What you have equals what you are given plus what you work for. The top performers in any endeavor are those with an alignment of talent and passion. The arts are legendary for the struggles of practitioners filled with desire to create and yet devoid of talent; these people must work themselves to the bone just to attain mediocrity - and they do. Others find that it comes easy to them, but they are bored. Those with neither the talent nor the passion end up in some other field, as they should, and those with both talent and passion are ne plus ultra. The good news is that any talent at all, combined with hard work, can usually produce passable results. In other words, 25% talent and 75% work is quite likely to out-achieve 75% talent and 25% work. This is as it should be, because a meritocracy should reward the total, not merely the gift. Speaking as one copiously gifted and incorrigibly lazy individual, I assert that work is at least as laudable as talent.

Horacio C

Ideally, in order to maximize productivity, one would like the government to identify the high-IQ children in poor or lower middle class families and provide them with education and education-related services equivalent to those that wealthy families bestow on their usually high-IQ children. The need is acute in the United States because of our relatively quite low level of intergenerational mobility. Not much effort is being made to meet this need.

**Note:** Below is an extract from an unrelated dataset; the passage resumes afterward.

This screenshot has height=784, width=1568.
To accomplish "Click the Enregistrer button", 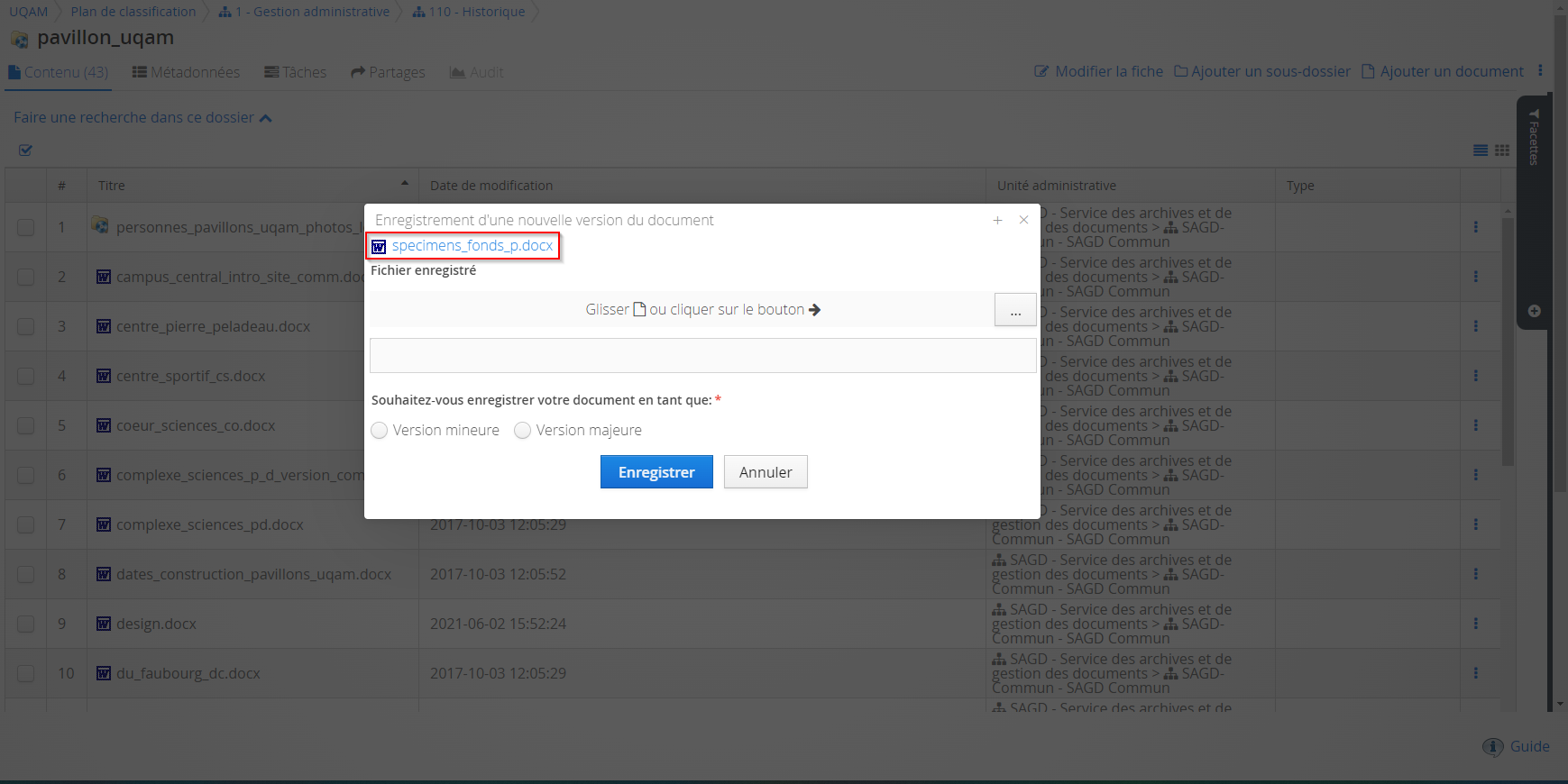I will coord(656,472).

What's your justification for these assertions?

You need to show that providing additional educational resources to high-IQ children of lower class families will produce social utility in excess of the cost of those resources.

I'm not convinced that the marginal value of educational programs for poor children is greater than 1. There are plentiful resources for poor children with the drive and ability to excel. If we want to save more kids than we're saving right now, we need to fix the families of poor children. That's a different problem altogether.